During the tiramisu, Nina said, “I found two of the witnesses. You helped a lot.”
“Gottlieb Braun came through? You saw him?”
“I went to Boston.”
“Wow. I’m impressed. What’s he like?”
“Judging from the short time I spent with him, like something that makes a loud cracking noise and chips off the Antarctic Shelf.”
“That’s what I figured. Nothing personal, I’m sure, but a lot of mathematicians don’t understand why other people need to take up space on their plane. Erdös called nonmathematicians ‘trivials.’ And he was considered sociable for a mathematician. So you nailed your witnesses?”
“I managed two taps of the hammer. But I still have one more for the hammer, and I think he may be the most important one.”
“Another math student?”
“He dropped out of MIT in his first year of the Ph.D. program,” Nina said. “He was listed as a candidate two years ago. I can’t pick him up on the Web for the last two years.”
“He’s not publishing, then. Most of the papers are at least indexed on the Web.”
Nina said, “Excuse my ignorance, but what exactly are all those papers about? There seemed to be hundreds of thousands in all sorts of journals.”
“They’re proofs,” Mick said. “Proofs of hypotheses, extensions of specialty fields, refinements. There are about two hundred fifty thousand published each year.”
“What exactly is going on in math?” Nina said. “Are all kinds of developments occurring that I won’t hear about for five years?”
“You’ll never hear about them,” Mick said. “The profession wanders in the wilderness. Nobody’s had a new idea in number theory since Selberg years ago. The heyday of math was the seventeenth through the nineteenth centuries. Look at Riemann. He came up with his hypothesis about the primes in 1854. We desperately need a new Euler or Riemann to burst on the scene.”

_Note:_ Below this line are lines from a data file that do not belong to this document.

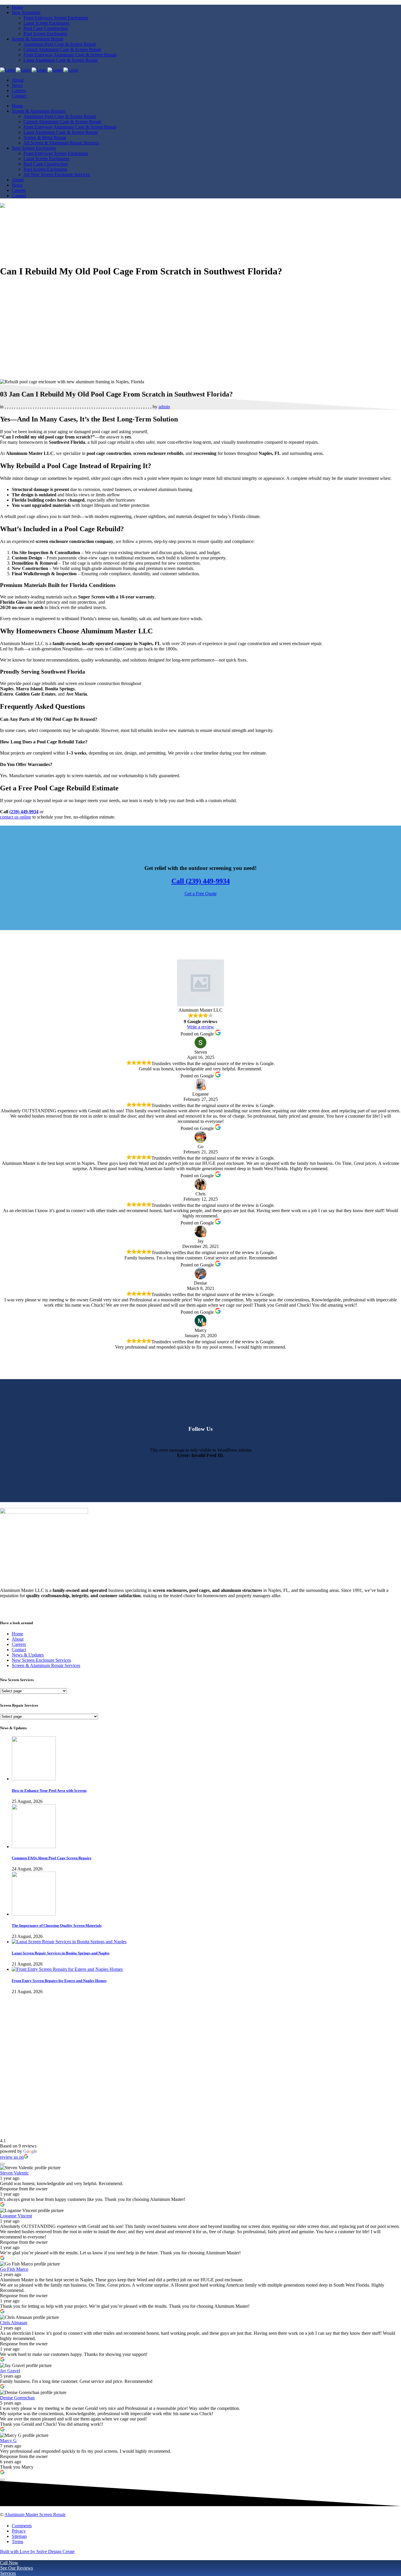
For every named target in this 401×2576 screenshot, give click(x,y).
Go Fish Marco (14, 2269)
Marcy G (8, 2440)
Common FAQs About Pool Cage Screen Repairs (51, 1858)
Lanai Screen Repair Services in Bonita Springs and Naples (60, 1953)
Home (17, 1633)
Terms (17, 2541)
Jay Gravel (10, 2370)
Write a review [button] (200, 1026)
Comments (22, 2525)
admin (164, 406)
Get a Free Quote (201, 893)
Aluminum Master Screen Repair (34, 2514)
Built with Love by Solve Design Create (37, 2551)
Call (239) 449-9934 (200, 881)
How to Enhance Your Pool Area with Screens (49, 1790)
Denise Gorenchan (17, 2397)
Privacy (19, 2530)
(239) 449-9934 (23, 811)
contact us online (15, 816)
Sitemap (19, 2536)
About (17, 1639)
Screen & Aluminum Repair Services (46, 1665)
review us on (12, 2157)
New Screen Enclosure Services (41, 1660)
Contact (19, 1649)
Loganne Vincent (16, 2215)
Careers (19, 1644)
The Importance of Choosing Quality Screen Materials (57, 1925)
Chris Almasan (13, 2322)
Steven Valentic (14, 2172)
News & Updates (28, 1654)
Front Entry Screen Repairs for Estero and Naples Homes (59, 1980)
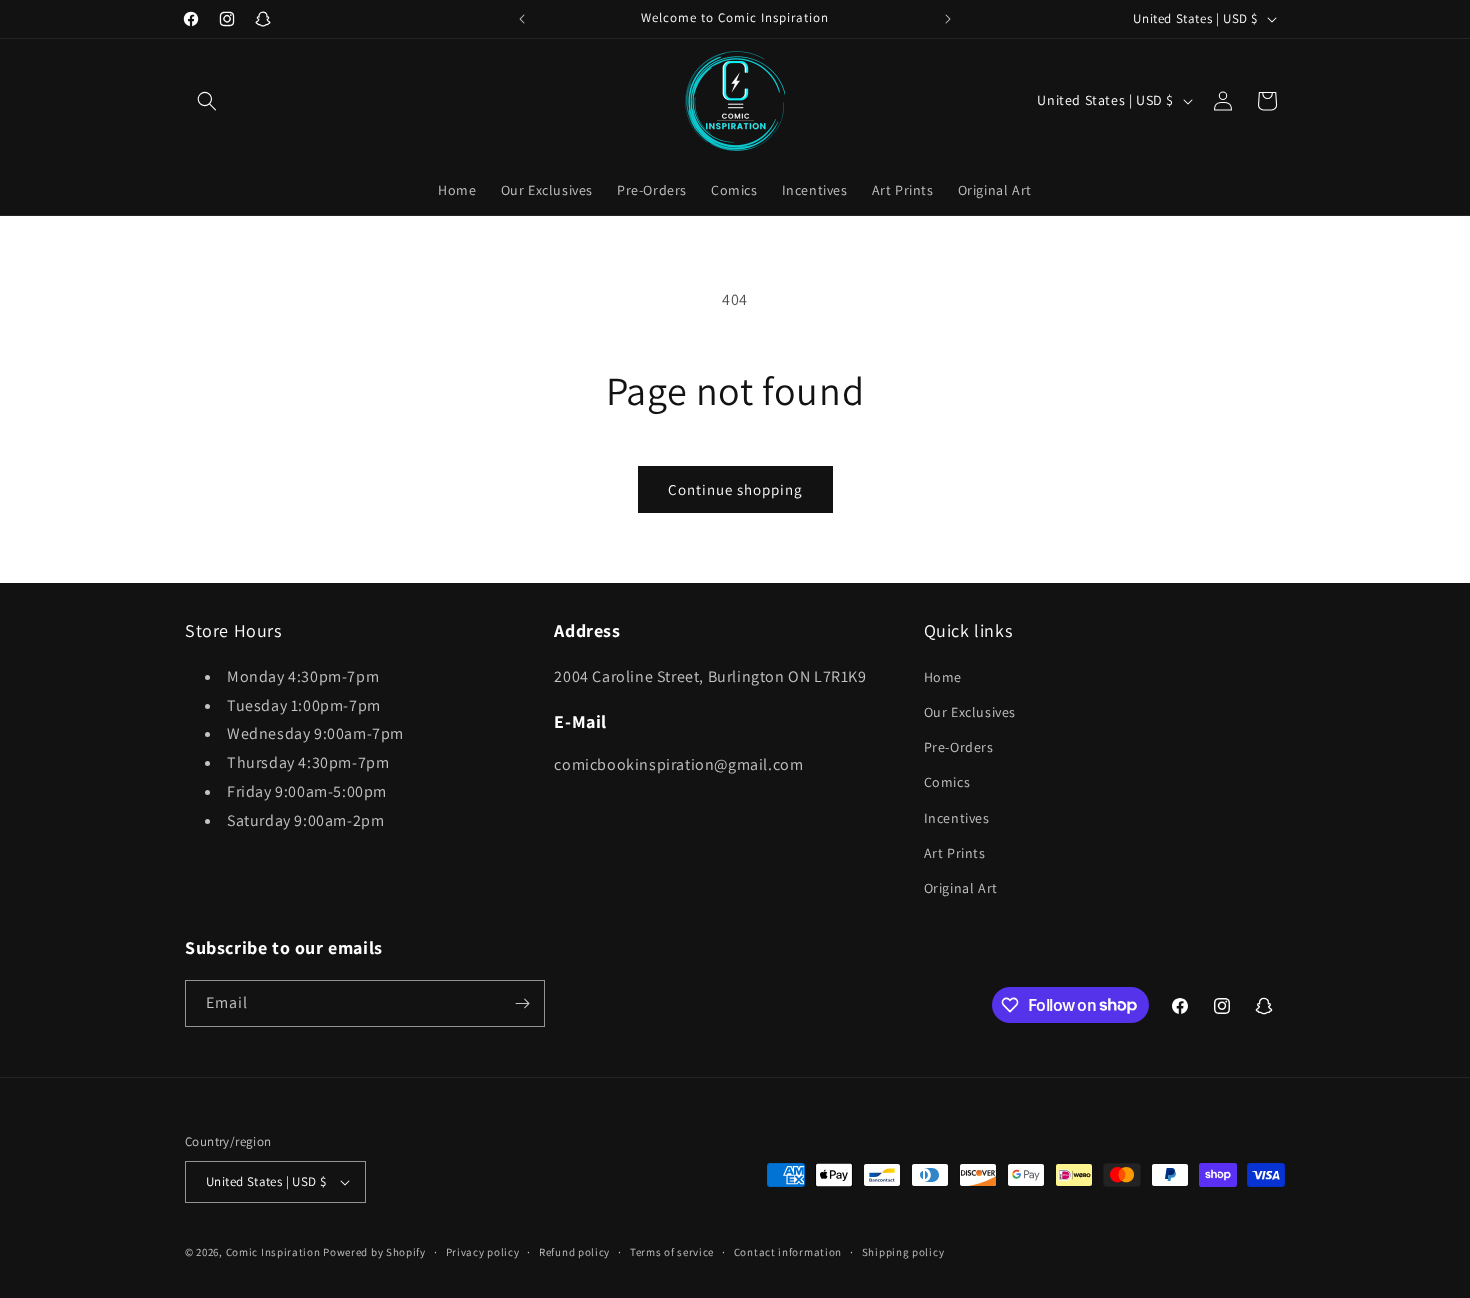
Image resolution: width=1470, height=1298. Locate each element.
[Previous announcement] (522, 19)
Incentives (957, 818)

“Are you being honest, or bitter?”
“Both. I haven’t got the skill or dedication to write a paper. But that’s okay. I’d rather see a student’s mouth drop open when she finally gets Pascal’s Triangle. I have to say, I’d be as happy as Gottlieb if somebody came up with a new idea.”
“What about computers?”
“Yeah. Computers. Well, the kiddies are on top of base two now, but the real impact is a new emphasis on experimentation in math rather than developing algorithms. Like the prime numbers. Computers meaninglessly spin them out, one by one. I think we have a couple billion listed now. What good is a random list? Machines waste time. They don’t prove anything. They create shopping lists. Am I boring you?”
“Not at all,” Nina said. “This ex-student…”
“Care to give me a name?”
“I can’t do that.”
“I might know the little slacker.”
“Maybe you can help me indirectly. Why would a young man who has been accepted into a Ph.D. program at MIT drop out?”
“Probably not money problems. MIT takes care of you at that point. Problems at home? Psych problems?” Mick stroked his chin reflectively. “By definition, he’s a whiz kid. Have you looked at the list of high-school national prize winners? Maybe he won something before college. Like the National Merit, or Westinghouse Science Talent Search Award. The runners-up will be listed on the Web. You think he’s the one who bought the books?”